The two online analysis approaches are complementary: FFB allows the user to analyze all events, at the risk of falling behind; shared memory has only a small buffer of events, meaning that the displayed data are always up to date, but there is no guarantee that all events will be seen by the analysis software, i.e., if the software is too slow, events will be dropped. Further, psana allows the user to run the same analysis code in online against the shared memory, quasi-real-time against the files on the FFB, and offline against data stored on disk.

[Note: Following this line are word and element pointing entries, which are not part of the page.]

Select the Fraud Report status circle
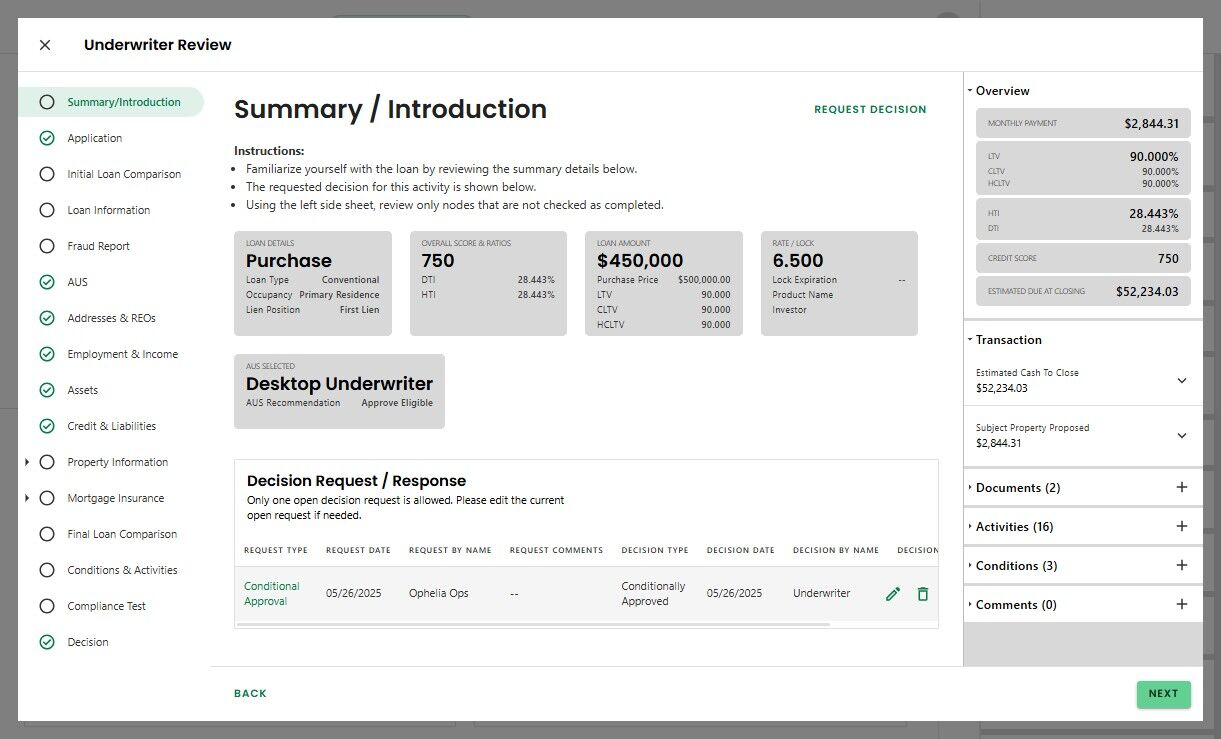This screenshot has height=739, width=1221. click(47, 246)
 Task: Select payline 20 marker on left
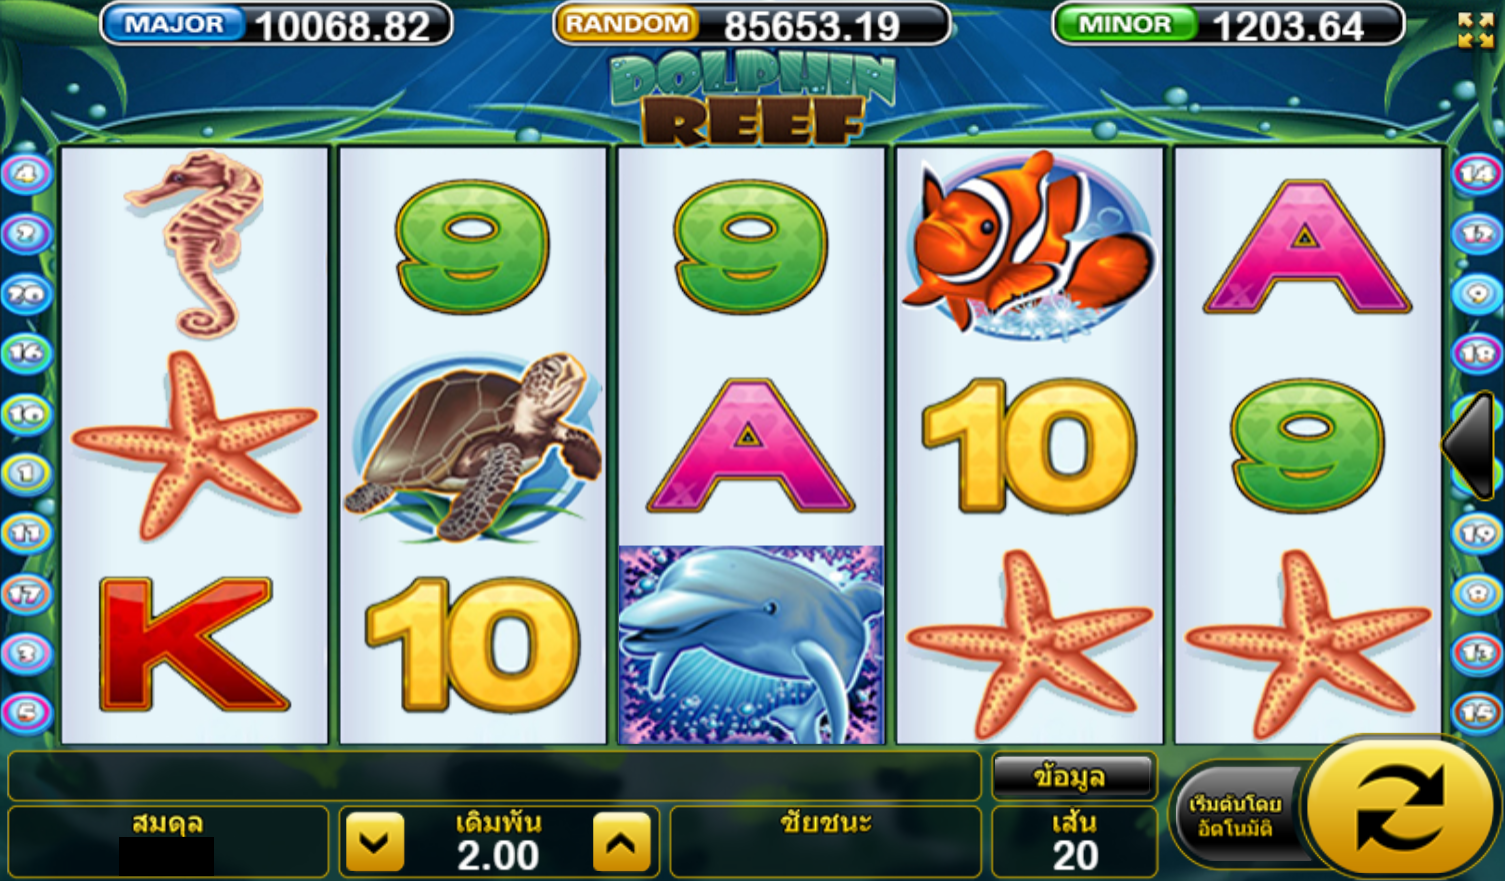coord(25,294)
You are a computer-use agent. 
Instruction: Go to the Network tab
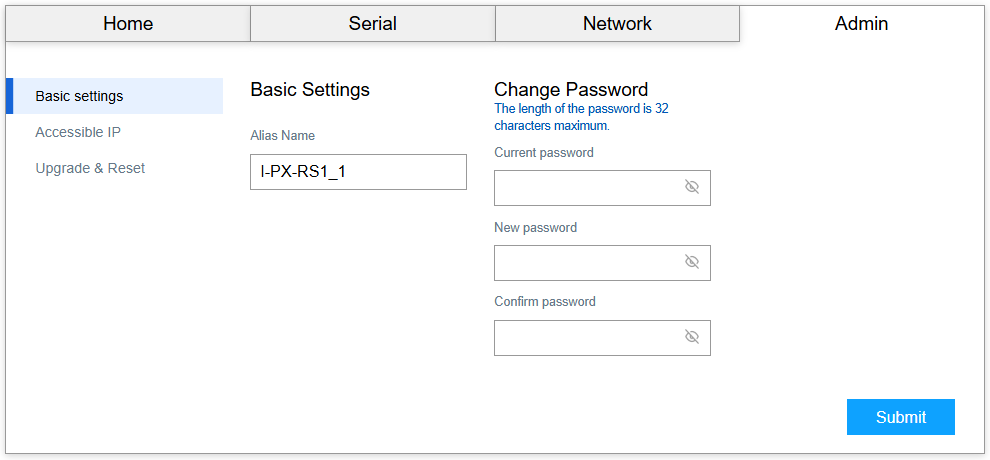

Real-time visualization with psana
In addition to the standard matplotlib [38] methods for visualization in Python, we have used PyQtGraph to support real-time visualization because it has excellent interactive manipulation tools for plots together with fast graphics performance. The Python interface of the ZeroMQ (ZMQ) package [23] is used to transport data between the analysis code and the display, which may be on a remote machine. We use the publish/subscribe mechanism of ZMQ so that many real-time copies of plots may be displayed on different computers. To open a display, the subscriber uses a one-line command, which specifies the publisher’s hostname and port number, as well as a list of plot names.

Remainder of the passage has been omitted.